[Task description]
Find the line with "Select the Elevation B marker circle" in the entries below, then reproduce it and every line after it down to and including the line with "This screenshot has height=952, width=1254.", exactly.

[Given records Boundary: Start]

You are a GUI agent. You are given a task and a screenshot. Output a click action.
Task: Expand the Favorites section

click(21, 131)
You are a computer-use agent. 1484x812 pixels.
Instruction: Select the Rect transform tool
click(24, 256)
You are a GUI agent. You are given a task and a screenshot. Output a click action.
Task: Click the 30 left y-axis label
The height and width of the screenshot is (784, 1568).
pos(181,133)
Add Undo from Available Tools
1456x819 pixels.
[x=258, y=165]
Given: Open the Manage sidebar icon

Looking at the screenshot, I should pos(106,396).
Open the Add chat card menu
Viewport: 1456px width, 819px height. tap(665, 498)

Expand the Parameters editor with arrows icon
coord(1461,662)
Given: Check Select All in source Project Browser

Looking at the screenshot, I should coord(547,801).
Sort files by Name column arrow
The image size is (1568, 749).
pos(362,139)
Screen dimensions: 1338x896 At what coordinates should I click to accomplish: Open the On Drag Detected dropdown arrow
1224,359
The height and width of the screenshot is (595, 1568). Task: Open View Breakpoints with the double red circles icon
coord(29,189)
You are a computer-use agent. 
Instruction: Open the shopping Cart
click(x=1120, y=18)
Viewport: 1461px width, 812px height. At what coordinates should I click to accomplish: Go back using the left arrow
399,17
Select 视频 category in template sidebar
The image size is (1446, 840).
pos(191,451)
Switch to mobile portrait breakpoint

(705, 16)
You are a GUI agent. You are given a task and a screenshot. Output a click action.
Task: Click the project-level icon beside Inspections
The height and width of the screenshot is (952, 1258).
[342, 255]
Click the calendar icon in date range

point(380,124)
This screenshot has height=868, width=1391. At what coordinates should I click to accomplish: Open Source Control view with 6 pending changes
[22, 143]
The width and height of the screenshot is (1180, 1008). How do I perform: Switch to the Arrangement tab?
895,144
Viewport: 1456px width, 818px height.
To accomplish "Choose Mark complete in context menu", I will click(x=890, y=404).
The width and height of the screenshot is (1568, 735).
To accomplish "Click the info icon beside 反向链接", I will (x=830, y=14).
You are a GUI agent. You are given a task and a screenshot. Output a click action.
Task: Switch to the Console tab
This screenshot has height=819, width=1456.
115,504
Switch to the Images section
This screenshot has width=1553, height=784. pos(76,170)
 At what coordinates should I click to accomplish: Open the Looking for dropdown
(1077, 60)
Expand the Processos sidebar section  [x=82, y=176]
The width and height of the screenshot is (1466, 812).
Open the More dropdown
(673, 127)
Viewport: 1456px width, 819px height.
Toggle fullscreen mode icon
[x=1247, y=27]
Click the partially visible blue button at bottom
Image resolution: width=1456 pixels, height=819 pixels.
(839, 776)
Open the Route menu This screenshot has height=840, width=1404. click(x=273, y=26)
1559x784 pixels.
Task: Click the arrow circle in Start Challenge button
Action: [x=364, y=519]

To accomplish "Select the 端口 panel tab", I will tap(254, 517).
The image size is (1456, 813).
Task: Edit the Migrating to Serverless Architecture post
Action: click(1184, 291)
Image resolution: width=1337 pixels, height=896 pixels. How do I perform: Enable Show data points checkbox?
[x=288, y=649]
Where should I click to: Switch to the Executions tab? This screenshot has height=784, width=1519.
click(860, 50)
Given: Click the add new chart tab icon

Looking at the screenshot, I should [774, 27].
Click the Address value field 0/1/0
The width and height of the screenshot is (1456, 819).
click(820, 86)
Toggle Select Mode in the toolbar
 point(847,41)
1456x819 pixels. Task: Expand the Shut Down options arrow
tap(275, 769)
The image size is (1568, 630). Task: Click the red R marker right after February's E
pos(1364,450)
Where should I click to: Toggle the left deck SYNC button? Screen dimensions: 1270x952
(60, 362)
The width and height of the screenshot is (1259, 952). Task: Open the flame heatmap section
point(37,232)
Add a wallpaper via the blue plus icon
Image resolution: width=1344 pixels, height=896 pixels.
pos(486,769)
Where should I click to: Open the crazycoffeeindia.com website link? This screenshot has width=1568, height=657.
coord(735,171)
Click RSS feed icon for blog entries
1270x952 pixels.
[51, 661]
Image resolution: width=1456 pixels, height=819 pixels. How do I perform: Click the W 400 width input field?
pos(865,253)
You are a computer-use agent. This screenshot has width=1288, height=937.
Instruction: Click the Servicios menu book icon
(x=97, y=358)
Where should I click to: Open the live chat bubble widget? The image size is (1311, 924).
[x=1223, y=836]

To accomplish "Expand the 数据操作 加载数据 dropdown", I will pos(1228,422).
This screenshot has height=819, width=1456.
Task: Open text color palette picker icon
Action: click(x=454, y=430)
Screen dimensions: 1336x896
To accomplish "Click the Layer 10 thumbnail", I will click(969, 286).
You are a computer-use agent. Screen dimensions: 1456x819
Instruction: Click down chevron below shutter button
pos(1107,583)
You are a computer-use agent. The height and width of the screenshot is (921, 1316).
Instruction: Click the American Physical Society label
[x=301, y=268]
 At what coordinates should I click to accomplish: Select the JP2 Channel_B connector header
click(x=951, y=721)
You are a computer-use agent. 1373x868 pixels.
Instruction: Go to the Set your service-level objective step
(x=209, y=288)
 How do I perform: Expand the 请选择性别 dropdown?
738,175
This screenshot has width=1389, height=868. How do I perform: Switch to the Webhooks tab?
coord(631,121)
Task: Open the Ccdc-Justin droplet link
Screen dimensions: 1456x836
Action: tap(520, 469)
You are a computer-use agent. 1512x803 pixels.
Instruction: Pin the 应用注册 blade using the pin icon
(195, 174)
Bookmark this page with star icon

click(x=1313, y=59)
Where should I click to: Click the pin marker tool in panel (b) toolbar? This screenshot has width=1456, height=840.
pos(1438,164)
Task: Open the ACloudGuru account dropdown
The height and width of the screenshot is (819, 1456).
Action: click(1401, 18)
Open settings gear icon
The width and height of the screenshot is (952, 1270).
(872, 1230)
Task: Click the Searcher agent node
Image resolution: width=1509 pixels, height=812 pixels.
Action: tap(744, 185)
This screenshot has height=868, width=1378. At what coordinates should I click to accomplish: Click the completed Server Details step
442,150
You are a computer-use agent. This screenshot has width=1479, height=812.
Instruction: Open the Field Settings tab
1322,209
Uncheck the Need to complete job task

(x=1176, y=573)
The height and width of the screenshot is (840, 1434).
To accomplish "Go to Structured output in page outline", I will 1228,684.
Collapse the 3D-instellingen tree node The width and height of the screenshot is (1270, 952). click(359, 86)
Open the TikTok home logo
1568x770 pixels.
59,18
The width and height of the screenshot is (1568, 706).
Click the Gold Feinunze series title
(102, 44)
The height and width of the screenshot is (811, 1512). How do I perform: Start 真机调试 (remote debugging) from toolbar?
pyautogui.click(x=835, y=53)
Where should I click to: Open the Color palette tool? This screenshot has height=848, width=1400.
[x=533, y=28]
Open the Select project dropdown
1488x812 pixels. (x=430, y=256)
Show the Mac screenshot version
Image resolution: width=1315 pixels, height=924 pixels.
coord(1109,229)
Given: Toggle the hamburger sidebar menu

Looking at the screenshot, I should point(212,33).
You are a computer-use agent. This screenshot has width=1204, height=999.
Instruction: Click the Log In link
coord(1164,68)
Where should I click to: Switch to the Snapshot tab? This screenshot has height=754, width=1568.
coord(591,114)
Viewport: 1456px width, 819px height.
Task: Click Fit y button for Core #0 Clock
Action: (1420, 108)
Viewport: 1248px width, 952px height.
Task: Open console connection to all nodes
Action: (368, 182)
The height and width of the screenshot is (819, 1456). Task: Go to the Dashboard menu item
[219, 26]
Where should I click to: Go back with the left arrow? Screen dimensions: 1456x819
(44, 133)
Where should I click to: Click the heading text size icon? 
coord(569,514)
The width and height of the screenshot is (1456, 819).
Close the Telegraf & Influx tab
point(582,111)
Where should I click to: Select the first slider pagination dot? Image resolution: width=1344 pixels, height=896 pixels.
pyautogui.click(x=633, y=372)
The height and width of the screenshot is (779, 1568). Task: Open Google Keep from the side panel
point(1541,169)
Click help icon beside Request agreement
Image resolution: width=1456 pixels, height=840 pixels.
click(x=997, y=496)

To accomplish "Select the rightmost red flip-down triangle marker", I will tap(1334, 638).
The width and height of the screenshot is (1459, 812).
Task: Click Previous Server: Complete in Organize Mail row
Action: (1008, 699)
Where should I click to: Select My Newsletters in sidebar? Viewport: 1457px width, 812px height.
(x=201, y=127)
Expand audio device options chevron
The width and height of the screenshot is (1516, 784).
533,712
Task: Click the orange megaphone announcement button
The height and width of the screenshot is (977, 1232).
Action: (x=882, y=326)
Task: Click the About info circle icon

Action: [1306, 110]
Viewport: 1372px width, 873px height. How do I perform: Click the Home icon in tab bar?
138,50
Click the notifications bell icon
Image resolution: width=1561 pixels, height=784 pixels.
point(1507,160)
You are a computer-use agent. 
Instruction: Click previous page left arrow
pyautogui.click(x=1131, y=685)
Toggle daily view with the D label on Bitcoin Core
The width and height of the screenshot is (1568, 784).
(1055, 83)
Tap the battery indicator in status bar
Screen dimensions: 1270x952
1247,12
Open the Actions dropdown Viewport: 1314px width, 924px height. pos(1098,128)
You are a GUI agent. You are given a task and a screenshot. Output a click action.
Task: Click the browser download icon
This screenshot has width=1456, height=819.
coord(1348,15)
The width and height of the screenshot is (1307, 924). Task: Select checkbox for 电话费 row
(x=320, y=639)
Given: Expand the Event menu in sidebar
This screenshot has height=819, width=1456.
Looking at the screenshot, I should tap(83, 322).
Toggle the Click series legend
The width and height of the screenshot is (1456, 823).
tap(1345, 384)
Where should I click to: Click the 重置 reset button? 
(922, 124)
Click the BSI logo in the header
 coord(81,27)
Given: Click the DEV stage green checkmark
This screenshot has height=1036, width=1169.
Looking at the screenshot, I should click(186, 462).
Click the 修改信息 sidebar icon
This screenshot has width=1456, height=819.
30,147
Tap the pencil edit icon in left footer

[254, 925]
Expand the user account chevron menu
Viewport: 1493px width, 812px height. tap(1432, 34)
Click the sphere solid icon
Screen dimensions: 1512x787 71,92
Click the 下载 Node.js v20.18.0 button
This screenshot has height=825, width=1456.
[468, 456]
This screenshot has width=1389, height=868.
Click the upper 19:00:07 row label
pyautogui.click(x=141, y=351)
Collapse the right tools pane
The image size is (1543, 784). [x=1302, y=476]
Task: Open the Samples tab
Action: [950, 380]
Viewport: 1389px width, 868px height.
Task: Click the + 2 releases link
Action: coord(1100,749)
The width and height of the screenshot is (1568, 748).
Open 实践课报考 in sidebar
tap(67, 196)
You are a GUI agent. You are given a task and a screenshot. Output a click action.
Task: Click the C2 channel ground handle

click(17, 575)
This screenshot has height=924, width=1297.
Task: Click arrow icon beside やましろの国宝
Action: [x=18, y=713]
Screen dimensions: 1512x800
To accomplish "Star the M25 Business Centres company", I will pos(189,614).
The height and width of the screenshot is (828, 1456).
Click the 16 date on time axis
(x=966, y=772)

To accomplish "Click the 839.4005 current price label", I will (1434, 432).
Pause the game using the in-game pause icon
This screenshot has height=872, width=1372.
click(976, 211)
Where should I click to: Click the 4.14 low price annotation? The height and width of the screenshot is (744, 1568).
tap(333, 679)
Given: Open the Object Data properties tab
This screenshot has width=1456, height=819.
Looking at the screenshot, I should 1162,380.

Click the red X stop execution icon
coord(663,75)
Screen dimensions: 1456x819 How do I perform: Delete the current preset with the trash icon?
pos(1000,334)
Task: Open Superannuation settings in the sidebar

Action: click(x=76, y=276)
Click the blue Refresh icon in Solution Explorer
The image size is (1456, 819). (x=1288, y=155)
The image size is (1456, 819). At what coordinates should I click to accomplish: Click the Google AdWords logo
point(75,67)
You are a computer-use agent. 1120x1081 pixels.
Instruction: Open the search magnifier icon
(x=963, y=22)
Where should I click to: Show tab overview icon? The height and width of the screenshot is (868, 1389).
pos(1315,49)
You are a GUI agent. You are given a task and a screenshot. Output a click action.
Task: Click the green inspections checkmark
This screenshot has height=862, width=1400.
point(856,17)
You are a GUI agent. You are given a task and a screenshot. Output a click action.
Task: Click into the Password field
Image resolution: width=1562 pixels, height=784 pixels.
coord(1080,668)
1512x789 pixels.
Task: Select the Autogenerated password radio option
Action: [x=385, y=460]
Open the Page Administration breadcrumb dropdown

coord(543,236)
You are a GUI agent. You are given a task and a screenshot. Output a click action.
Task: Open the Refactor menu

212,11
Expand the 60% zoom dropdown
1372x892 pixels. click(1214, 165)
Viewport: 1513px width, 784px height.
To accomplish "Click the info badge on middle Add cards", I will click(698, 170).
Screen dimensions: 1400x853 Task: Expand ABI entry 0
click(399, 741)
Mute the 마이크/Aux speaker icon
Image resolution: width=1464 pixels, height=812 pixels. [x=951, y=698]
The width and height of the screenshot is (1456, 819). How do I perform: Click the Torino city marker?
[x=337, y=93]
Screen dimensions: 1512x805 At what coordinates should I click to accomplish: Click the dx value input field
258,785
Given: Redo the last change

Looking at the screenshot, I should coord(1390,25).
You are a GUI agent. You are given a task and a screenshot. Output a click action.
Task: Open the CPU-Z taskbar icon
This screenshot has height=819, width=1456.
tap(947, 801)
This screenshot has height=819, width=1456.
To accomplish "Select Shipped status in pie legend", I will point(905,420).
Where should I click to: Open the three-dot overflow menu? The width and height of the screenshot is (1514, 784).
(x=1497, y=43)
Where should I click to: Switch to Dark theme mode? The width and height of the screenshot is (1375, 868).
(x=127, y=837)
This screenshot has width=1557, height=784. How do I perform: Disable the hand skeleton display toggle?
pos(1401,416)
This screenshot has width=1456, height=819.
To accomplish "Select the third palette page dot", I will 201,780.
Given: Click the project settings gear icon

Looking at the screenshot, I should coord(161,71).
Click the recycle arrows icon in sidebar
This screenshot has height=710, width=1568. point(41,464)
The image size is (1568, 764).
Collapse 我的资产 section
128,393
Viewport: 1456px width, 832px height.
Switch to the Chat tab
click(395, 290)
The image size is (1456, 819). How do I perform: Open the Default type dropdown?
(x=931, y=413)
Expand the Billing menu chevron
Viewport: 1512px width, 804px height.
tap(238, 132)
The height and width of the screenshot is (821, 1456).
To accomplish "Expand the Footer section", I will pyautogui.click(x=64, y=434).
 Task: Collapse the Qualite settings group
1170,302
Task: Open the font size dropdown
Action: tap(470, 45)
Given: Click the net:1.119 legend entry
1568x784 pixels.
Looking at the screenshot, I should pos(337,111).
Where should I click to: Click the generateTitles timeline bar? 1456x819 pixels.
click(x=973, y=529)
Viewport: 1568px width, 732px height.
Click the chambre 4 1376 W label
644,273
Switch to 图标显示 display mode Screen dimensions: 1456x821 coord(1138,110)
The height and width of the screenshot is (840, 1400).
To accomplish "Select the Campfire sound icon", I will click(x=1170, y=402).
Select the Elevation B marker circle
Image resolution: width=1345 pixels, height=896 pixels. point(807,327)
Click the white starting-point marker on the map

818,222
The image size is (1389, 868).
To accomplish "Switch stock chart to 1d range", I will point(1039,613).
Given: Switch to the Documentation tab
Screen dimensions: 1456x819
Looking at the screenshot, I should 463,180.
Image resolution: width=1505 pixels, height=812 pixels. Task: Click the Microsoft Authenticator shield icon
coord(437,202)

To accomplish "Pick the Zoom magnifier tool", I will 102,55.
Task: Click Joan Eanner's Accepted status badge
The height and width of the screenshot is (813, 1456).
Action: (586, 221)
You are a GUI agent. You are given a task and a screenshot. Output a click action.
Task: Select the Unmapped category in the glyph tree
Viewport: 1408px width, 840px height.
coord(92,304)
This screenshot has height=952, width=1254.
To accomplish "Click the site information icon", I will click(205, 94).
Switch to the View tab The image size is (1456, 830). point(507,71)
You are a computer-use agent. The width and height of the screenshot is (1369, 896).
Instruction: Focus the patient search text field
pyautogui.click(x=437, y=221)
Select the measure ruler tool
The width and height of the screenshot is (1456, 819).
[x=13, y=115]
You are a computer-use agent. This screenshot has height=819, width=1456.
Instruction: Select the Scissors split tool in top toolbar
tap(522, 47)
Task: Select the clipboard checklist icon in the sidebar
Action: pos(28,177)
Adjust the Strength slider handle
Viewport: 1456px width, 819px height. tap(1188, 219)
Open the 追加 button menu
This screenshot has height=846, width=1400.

[Given records Boundary: End]

[Answer section]
Select the Elevation B marker circle
Image resolution: width=1345 pixels, height=896 pixels. point(807,327)
Click the white starting-point marker on the map

818,222
The image size is (1389, 868).
To accomplish "Switch stock chart to 1d range", I will point(1039,613).
Given: Switch to the Documentation tab
Screen dimensions: 1456x819
Looking at the screenshot, I should 463,180.
Image resolution: width=1505 pixels, height=812 pixels. Task: Click the Microsoft Authenticator shield icon
coord(437,202)

To accomplish "Pick the Zoom magnifier tool", I will 102,55.
Task: Click Joan Eanner's Accepted status badge
The height and width of the screenshot is (813, 1456).
Action: (586, 221)
You are a GUI agent. You are given a task and a screenshot. Output a click action.
Task: Select the Unmapped category in the glyph tree
Viewport: 1408px width, 840px height.
coord(92,304)
This screenshot has height=952, width=1254.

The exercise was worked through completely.